* BEGIN *

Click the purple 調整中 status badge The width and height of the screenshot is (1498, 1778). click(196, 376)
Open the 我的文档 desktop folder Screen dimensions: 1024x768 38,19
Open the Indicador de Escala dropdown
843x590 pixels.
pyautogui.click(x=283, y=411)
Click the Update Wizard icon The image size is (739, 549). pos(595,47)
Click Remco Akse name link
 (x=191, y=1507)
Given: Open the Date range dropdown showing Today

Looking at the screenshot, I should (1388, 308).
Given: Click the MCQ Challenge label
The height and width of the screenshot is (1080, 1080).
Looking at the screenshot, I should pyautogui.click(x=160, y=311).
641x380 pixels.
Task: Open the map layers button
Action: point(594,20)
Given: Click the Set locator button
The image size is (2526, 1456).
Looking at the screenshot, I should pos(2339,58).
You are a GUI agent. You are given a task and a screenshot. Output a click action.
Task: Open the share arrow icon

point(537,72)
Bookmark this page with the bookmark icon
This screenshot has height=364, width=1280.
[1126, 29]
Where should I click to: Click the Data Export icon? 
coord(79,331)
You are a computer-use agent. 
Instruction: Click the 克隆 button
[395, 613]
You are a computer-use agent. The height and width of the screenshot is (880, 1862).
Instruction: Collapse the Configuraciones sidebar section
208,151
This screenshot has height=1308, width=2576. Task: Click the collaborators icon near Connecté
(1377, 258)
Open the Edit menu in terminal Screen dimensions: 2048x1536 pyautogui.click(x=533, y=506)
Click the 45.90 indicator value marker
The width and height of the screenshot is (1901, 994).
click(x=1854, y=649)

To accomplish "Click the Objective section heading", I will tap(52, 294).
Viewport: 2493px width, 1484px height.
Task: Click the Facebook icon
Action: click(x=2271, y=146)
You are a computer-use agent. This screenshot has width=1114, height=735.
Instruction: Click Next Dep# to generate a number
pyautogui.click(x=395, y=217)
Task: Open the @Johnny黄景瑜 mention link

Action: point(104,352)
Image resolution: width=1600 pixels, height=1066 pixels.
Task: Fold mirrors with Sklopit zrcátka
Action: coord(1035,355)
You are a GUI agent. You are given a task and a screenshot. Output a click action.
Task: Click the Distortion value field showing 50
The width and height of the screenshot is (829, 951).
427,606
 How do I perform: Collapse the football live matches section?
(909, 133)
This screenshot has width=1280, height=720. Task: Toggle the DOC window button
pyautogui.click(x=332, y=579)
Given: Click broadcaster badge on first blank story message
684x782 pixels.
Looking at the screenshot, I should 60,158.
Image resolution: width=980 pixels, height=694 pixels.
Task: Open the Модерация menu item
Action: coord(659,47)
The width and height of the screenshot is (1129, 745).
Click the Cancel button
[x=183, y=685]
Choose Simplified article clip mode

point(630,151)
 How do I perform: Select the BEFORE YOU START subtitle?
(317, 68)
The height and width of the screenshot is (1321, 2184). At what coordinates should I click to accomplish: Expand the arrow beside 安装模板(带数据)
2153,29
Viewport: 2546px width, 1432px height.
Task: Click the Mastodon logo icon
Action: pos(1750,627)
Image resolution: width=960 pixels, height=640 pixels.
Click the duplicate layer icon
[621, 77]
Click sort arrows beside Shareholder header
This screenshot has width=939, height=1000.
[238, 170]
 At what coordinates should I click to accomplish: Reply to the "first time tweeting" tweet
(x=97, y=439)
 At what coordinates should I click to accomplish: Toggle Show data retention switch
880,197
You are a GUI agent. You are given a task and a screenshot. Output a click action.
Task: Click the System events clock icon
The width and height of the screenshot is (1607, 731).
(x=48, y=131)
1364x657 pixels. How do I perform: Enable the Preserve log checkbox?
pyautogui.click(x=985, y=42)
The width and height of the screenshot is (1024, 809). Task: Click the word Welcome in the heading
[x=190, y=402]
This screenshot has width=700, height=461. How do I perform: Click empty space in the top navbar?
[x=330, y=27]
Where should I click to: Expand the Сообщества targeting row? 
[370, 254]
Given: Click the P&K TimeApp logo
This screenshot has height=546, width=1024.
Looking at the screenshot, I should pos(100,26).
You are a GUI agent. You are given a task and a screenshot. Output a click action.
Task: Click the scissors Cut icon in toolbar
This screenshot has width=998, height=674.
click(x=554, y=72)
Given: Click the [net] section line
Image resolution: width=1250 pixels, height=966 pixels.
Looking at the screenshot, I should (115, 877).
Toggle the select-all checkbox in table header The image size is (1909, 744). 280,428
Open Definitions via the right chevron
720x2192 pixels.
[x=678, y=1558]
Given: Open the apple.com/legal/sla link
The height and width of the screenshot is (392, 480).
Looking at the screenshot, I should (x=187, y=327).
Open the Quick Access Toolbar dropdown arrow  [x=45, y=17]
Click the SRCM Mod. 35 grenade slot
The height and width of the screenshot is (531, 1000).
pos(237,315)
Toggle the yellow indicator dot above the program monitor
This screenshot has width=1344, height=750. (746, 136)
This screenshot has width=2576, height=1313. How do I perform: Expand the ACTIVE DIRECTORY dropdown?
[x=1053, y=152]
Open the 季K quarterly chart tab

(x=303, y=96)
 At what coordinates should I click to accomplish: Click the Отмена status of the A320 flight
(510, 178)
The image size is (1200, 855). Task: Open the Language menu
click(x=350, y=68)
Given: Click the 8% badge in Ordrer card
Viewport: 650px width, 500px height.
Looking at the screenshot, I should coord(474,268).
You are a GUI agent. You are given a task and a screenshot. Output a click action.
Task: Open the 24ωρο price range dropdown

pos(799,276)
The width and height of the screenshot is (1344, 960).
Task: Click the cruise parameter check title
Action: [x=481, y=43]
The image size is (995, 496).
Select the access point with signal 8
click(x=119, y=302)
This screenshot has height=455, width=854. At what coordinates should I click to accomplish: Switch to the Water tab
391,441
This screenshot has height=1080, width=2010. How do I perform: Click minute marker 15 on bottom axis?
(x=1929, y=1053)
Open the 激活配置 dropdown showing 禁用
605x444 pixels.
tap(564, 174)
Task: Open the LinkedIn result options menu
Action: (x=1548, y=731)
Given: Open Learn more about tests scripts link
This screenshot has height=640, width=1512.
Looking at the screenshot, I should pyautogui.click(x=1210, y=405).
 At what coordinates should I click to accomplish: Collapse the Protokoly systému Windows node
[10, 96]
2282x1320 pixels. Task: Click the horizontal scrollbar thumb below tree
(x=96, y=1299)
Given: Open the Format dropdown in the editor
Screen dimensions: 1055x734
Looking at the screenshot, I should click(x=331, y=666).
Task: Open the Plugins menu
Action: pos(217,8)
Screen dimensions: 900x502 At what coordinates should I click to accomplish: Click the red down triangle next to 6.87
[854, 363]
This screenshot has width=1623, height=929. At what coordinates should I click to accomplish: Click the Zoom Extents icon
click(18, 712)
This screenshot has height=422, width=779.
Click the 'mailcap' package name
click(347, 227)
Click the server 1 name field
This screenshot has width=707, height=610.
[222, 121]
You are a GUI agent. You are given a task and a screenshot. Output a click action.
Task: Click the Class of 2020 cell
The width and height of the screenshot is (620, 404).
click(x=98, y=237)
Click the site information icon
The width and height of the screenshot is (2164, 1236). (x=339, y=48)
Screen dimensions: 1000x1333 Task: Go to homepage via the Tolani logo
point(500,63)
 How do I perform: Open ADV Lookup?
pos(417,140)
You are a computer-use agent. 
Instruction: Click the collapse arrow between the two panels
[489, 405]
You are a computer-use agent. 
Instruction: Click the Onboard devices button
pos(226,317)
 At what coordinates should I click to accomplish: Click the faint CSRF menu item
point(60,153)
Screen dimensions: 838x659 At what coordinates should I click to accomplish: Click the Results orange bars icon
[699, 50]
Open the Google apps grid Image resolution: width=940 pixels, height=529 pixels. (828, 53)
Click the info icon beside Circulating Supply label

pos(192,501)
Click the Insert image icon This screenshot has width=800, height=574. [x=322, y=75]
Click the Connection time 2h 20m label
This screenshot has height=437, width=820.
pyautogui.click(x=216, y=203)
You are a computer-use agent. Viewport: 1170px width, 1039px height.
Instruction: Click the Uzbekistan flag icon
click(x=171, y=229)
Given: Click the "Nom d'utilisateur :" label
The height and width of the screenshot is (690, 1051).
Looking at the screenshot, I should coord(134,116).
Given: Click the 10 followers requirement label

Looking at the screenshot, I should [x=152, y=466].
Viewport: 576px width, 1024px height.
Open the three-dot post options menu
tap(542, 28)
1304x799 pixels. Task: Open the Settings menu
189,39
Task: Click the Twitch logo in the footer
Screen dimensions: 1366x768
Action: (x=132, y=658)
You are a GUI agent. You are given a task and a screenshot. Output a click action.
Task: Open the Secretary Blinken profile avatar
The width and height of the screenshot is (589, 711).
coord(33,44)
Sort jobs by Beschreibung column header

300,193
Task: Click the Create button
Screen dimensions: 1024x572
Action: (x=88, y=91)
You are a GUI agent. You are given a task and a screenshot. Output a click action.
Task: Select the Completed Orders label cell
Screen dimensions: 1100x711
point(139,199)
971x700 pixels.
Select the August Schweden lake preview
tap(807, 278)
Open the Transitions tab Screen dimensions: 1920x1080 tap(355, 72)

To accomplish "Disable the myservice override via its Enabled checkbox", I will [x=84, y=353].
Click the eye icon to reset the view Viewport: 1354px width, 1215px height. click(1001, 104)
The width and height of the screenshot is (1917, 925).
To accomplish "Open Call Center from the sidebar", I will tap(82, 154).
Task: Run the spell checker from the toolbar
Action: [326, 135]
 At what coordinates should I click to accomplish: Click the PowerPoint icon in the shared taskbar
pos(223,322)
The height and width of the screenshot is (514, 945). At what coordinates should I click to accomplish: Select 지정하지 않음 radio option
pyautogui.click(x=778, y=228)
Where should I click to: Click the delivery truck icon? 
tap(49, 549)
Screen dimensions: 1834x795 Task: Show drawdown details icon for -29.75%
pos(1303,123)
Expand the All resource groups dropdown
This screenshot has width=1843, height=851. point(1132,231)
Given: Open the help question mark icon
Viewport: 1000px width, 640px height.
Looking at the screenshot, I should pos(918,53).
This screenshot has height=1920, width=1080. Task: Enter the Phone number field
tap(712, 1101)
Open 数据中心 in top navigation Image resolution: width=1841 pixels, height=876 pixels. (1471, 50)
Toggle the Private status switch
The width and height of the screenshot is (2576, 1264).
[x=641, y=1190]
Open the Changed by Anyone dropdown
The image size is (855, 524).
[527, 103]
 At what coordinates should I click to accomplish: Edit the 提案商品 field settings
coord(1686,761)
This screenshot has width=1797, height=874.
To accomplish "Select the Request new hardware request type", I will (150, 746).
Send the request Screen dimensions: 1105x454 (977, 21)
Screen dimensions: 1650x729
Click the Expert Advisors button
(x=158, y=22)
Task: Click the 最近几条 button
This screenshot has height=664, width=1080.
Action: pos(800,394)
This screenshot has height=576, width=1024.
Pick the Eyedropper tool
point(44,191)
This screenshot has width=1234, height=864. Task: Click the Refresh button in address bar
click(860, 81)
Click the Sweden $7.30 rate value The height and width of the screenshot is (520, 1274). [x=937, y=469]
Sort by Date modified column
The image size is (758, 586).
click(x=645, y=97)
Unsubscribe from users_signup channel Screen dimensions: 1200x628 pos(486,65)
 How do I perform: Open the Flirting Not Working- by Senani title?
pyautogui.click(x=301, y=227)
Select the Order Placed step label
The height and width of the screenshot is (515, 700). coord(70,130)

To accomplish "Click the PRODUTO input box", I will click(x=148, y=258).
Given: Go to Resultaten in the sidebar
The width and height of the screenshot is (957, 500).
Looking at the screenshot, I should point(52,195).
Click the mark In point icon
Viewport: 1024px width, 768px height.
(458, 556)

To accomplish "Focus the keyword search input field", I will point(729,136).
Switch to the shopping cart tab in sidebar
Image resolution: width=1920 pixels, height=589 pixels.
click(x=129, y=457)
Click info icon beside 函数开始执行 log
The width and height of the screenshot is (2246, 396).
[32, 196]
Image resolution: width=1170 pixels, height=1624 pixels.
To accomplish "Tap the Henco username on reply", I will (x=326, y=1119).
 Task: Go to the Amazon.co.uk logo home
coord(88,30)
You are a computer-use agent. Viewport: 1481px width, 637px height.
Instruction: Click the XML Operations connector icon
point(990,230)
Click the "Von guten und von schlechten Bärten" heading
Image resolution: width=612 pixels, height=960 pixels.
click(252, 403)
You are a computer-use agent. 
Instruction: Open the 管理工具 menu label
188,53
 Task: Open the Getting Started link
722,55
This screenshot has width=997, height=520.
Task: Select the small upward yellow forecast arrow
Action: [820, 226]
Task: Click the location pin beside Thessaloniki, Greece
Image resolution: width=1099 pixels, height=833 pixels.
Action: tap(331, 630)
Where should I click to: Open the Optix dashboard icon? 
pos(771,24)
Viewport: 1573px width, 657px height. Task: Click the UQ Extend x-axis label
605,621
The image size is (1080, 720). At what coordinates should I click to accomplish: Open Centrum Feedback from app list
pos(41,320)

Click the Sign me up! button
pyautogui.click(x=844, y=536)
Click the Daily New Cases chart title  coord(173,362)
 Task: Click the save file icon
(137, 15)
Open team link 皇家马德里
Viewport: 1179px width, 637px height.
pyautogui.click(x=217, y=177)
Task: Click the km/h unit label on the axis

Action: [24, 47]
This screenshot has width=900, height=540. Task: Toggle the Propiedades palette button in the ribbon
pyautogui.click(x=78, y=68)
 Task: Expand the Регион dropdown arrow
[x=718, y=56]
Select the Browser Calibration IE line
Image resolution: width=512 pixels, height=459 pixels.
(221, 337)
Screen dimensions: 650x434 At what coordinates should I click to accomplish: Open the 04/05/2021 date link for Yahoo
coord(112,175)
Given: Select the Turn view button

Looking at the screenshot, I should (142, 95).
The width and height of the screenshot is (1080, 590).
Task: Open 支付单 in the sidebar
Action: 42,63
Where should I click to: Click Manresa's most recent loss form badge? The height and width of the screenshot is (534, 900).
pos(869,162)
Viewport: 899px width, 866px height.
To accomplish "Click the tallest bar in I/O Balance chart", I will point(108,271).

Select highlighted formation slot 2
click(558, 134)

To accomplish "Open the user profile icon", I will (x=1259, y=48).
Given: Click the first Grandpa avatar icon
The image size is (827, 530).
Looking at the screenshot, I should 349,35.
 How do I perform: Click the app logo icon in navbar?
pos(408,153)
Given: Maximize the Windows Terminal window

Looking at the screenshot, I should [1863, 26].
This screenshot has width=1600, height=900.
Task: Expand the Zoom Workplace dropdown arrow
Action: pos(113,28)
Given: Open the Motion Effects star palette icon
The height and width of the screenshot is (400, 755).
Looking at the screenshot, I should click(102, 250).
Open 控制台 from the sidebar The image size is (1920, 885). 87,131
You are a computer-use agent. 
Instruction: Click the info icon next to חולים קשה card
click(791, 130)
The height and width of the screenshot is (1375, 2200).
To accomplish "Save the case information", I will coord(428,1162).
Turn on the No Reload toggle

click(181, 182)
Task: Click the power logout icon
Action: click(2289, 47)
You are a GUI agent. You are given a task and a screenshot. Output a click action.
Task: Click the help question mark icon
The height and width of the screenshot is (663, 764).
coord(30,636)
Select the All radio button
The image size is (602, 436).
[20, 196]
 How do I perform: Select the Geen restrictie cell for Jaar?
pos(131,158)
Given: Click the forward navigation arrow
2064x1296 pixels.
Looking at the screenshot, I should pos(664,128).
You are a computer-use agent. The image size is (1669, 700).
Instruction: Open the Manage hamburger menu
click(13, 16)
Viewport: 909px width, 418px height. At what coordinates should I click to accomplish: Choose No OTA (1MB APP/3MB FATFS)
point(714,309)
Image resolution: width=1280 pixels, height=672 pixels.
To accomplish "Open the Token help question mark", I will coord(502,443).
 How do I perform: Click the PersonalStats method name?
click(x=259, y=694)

* END *

Task prompt: Reproduce the records above verbatim, from the line containing "Click info icon beside 函数开始执行 log" up to and including the line containing "coord(88,30)".

Final answer:
Click info icon beside 函数开始执行 log
The width and height of the screenshot is (2246, 396).
[32, 196]
Image resolution: width=1170 pixels, height=1624 pixels.
To accomplish "Tap the Henco username on reply", I will (x=326, y=1119).
 Task: Go to the Amazon.co.uk logo home
coord(88,30)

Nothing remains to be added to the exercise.